World & Nation

U.S. has contacted Taliban about an Afghan peace deal

Afghan President Hamid Karzai confirmed Saturday that the United States had been in contact with the Taliban about a possible political settlement in the war here, which has dragged on for nearly a decade.

His comments came as violence continued to rage across Afghanistan: Three suicide bombers attacked a police compound in Kabul’s old city Saturday, killing four security officials and five civilians. And the NATO-led International Security Assistance Force said, without offering details, that two of its troops were killed in separate insurgent attacks in southern Afghanistan.

Karzai’s disclosure that the U.S. was reaching out to the Taliban confirmed reports that had been circulating here for weeks.

On Friday, the United Nations Security Council agreed to split its sanctions list of Taliban and Al Qaeda figures. Karzai has long argued for a new approach to the sanctions list as a way to encourage negotiations toward the goal of an eventual peace deal.


Those Taliban leaders who participate in talks and show a willingness to reach a deal could then be taken off the list, he’s argued — something that would prove more difficult if they’re placed in the same category as Al Qaeda.

Saturday’s attack by militants dressed in Afghan military uniforms, an increasingly common tactic, started around 1:30 p.m. in an area tightly packed with small vendors and shoppers. As the attackers approached the police compound, officers reportedly noticed one of the men acting suspiciously and shot him.

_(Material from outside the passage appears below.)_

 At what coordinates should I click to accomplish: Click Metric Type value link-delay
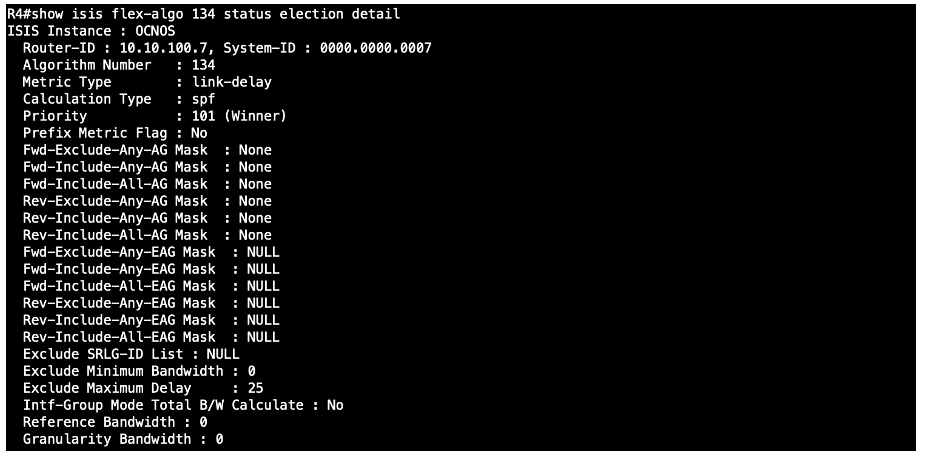(232, 82)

The second attacker then detonated an explosives-laden vest, killing nine, including an intelligence officer who was standing near the entrance of the compound. The blast also wounded two policemen and 10 civilians.

Taking advantage of the diversion, the third attacker then slipped into the compound and holed up in one of the buildings, where he battled police for more than an hour before he was killed.


“It was very crowded, so there could be more injured we don’t know about,” said Gen. Mohammed Zahir, chief criminal investigator with the Interior Ministry.

A text message identified as coming from Taliban spokesman Zabiullah Mujahid, and sent to reporters while the attack was underway, claimed responsibility for the incident.

The attack came as Afghanistan awaited an announcement from the Obama administration next month on how quickly it planned to draw down troops in advance of 2014, when the U.S. is expected to hand over security to the Afghans.

Senate Majority Leader Harry Reid (D-Nev.) said the drawdown would be “substantial” during an interview Friday with the PBS program “NewsHour.”

The expected drawdown has increased pressure to find a political settlement. Karzai said Saturday that although the U.S. and Taliban had not yet sat down for formal meetings, their representatives had made contact.

Any talks in Afghanistan would probably take years to yield an agreement, even as a U.S. pullout creates a political vacuum.

Special correspondent Hashmat Baktash contributed to this report.